Property Tax in Oakland County, 2026

A calculator and field guide for Pontiac-area homeowners — and for anyone considering a move to Oakland County — including Proposal A's two-track Assessed Value and Taxable Value system, the 5%/IRM annual cap on TV growth, the Principal Residence Exemption that removes 18 mills of school operating tax, and the "pop-up" reset on transfer that HB 5872-80 (April 2026) would eliminate.

Median Effective Rate
1.23%
tax bill ÷ market value
Median Home Value
$367,000
single-family, 2026
Typical Annual Bill
$4,509
on Taxable Value (50% of market) × millage
Assessor
OCED
Thinking of moving? Compare Oakland County side-by-side with any other county we cover.

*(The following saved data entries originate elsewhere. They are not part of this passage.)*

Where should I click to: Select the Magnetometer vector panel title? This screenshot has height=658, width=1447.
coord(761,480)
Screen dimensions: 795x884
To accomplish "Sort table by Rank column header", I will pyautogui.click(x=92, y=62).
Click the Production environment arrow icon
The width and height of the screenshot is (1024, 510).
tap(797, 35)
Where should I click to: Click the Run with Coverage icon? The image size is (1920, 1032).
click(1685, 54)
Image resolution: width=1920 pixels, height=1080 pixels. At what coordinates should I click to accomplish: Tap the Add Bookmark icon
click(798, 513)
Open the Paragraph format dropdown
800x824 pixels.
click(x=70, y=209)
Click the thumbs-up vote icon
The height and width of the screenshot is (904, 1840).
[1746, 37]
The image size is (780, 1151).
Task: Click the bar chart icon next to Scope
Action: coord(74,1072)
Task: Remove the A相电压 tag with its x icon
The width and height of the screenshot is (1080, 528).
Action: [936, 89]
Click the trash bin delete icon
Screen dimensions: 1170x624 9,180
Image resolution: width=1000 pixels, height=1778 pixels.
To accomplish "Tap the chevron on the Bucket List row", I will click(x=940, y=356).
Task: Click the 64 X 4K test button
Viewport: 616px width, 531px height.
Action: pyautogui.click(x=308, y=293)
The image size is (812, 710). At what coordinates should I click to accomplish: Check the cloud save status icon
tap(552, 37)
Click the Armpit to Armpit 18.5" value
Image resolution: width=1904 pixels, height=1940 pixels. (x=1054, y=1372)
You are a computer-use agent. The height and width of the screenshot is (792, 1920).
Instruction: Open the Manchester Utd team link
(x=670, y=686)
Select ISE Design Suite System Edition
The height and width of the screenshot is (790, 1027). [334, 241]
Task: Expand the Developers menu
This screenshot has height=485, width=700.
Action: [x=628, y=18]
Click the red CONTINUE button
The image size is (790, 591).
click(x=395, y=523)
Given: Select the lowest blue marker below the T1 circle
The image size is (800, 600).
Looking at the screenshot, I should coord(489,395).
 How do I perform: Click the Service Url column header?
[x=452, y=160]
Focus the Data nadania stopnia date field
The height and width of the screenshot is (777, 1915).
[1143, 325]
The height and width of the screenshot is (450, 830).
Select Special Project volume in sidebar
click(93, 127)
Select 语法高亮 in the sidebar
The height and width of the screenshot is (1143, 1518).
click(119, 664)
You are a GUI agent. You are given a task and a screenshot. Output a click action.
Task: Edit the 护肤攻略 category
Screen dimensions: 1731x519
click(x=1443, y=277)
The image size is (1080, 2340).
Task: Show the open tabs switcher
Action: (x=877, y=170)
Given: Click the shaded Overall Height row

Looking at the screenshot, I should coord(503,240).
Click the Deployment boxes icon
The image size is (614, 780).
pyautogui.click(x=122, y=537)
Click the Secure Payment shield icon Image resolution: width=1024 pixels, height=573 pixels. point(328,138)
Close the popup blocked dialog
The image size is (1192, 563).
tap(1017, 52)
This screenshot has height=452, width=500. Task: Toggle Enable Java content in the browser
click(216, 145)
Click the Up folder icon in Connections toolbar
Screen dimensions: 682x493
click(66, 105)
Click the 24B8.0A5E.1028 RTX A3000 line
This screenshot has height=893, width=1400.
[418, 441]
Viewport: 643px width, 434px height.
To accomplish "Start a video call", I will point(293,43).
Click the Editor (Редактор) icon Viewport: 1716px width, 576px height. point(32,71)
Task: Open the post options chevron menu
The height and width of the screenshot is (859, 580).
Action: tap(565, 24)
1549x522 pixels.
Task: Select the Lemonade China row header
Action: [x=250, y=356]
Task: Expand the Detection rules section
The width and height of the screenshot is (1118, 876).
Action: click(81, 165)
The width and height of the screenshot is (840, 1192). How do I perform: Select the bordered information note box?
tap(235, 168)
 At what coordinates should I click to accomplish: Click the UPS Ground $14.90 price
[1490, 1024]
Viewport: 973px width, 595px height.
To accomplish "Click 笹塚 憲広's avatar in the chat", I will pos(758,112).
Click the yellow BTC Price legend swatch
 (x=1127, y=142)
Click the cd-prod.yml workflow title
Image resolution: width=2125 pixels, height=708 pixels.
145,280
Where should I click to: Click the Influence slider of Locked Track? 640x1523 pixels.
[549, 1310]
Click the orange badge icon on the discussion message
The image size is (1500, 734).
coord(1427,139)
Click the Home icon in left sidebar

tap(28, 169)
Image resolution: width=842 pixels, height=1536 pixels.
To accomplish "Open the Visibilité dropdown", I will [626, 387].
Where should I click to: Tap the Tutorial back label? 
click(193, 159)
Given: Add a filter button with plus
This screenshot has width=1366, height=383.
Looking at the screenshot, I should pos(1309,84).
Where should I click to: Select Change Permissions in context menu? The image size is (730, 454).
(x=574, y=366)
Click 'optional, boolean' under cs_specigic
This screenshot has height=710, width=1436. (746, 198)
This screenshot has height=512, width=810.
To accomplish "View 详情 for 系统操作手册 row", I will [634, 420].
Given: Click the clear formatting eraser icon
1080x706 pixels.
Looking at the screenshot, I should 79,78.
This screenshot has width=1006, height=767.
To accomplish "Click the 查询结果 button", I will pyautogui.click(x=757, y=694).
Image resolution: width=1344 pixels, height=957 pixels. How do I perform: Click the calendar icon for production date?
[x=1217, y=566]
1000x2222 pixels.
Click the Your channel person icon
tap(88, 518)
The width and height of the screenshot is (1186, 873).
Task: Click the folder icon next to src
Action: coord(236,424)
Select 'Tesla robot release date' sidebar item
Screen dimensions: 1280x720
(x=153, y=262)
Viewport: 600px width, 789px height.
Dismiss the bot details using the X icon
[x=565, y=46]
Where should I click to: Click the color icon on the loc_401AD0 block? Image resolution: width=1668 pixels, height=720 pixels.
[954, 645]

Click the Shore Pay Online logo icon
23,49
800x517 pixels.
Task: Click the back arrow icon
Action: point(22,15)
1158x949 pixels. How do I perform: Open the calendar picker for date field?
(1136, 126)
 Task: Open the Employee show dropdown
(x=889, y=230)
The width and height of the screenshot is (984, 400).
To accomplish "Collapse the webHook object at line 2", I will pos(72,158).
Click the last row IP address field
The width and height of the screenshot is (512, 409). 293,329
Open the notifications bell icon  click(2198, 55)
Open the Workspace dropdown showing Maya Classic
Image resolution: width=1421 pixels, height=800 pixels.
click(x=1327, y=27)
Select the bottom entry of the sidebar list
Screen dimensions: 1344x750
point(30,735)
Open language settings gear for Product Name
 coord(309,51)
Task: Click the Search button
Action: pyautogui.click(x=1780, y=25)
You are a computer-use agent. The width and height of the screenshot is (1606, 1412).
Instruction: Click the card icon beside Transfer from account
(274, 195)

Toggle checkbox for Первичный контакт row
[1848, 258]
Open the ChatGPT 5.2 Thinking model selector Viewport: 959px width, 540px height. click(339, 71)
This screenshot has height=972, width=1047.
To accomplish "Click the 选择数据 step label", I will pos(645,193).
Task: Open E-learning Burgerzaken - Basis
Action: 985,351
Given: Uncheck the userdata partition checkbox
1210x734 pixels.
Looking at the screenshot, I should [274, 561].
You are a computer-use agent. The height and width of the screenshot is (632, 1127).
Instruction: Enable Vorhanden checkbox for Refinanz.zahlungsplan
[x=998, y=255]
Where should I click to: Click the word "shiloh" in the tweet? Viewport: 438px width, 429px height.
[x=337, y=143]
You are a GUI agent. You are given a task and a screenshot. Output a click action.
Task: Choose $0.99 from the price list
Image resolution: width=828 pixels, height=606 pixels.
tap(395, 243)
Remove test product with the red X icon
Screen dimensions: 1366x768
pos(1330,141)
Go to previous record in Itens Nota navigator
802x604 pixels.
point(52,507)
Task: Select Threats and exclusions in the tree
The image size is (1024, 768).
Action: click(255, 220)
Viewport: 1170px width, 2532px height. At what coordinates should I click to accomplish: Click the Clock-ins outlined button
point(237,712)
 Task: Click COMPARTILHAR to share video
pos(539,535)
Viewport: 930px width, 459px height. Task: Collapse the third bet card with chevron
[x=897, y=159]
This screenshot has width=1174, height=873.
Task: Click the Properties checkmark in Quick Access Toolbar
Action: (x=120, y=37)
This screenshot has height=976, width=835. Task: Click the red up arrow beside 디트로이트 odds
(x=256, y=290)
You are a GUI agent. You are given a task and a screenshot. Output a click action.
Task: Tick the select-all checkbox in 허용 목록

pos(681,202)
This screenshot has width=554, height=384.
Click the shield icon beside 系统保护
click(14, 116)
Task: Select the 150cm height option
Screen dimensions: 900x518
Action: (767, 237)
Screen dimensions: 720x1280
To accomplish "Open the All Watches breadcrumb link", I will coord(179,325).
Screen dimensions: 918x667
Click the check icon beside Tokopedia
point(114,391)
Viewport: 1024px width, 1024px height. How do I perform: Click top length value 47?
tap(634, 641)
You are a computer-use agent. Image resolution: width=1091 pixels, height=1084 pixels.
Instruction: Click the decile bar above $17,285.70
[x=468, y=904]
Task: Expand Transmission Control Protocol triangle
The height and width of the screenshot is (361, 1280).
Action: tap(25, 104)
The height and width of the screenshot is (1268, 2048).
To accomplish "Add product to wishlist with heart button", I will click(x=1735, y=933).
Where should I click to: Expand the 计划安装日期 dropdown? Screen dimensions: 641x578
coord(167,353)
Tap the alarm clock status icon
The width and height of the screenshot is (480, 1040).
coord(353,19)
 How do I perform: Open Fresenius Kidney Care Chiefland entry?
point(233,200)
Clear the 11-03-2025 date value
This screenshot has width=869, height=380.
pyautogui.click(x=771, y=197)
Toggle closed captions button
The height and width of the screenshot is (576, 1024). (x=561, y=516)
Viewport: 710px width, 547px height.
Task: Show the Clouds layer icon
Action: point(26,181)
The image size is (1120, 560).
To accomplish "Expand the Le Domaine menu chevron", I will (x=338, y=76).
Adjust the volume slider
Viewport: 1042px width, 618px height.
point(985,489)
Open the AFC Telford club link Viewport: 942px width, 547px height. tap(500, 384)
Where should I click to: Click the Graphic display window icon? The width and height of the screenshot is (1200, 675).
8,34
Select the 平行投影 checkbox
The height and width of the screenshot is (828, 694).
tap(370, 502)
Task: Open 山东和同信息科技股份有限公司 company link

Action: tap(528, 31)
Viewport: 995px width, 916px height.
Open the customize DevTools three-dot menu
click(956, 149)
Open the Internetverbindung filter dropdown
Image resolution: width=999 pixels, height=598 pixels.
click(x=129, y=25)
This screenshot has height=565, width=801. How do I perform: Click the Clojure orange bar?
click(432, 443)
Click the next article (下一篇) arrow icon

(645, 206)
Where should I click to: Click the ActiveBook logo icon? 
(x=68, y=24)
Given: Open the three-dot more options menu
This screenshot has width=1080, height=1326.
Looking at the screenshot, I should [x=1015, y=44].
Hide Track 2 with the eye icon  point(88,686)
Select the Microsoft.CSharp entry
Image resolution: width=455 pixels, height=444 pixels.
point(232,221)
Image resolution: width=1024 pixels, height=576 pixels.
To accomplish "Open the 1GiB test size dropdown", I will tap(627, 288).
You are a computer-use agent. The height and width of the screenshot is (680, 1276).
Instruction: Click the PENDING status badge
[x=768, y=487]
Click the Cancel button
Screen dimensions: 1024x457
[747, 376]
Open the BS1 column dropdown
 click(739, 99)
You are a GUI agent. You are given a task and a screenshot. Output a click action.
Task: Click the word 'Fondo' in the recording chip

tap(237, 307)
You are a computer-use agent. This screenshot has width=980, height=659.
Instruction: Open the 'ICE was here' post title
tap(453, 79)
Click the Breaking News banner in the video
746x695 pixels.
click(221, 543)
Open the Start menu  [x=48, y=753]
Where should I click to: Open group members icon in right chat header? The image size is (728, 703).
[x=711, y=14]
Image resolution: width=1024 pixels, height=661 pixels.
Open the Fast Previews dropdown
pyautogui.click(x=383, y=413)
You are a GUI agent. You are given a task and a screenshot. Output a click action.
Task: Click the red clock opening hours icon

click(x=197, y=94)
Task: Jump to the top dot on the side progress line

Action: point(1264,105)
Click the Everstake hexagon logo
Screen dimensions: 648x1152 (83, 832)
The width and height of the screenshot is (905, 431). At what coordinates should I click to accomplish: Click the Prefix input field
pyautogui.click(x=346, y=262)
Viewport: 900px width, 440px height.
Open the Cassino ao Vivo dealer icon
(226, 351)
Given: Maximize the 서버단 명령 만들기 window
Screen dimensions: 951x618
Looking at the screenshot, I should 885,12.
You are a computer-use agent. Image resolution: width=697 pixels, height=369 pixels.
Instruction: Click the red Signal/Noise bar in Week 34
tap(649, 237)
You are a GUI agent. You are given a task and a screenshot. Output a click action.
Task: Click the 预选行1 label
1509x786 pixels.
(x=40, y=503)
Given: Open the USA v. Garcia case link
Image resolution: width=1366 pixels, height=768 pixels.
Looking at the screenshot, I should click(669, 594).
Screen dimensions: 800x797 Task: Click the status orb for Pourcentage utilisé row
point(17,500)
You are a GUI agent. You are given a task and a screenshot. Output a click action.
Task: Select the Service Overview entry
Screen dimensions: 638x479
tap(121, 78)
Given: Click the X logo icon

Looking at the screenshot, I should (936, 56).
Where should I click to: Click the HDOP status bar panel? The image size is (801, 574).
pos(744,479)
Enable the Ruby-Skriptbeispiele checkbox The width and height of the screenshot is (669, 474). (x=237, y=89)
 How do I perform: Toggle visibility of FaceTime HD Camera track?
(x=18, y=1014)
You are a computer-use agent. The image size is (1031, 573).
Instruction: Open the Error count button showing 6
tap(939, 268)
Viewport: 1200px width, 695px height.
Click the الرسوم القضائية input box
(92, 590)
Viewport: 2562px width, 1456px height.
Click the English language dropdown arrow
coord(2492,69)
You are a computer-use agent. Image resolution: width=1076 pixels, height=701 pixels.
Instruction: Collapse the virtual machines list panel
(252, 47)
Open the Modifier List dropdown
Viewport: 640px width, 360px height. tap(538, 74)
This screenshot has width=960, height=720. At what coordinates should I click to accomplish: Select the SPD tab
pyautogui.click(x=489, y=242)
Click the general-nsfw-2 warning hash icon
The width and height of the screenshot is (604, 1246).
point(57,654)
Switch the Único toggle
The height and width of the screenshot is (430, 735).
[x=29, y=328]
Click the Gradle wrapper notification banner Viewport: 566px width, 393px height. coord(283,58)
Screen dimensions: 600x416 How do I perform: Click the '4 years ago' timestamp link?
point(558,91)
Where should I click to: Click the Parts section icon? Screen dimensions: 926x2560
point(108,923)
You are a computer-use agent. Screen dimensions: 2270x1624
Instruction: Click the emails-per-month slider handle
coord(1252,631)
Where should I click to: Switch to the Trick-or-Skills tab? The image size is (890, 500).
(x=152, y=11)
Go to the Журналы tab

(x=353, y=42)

Oakland County, home to Pontiac and 1.27 million Michiganders, uses Michigan's two-track tax system established by Proposal A in 1994: market value translates to Assessed Value (AV) at exactly 50% of true cash value, but your annual tax is calculated on Taxable Value (TV) — which can be lower than AV thanks to the constitutional growth cap. New buyers and long-term owners standing in identical houses next door to each other can pay dramatically different tax bills, a feature that makes Michigan property tax both unusually stable for incumbents and a surprise expense for new arrivals.

How the bill is built

Michigan's tax math runs in three steps that are conceptually distinct and worth working through carefully. Step 1: Assessed Value (AV). The local assessor sets AV at exactly 50% of true cash value (market value), as required by the Michigan Constitution. AV is updated annually based on a 24-month sales study window. Step 2: State Equalized Value (SEV). The county equalizes AV across the county, then the state equalizes across the state. For most parcels, SEV ≈ AV. Step 3: Taxable Value (TV). This is where Proposal A's cap matters: TV equals the lesser of SEV or "Capped Value." Capped Value = prior year's TV × (1 + Inflation Rate Multiplier). The IRM is capped at 5%; for tax year 2026 the IRM is 2.7%.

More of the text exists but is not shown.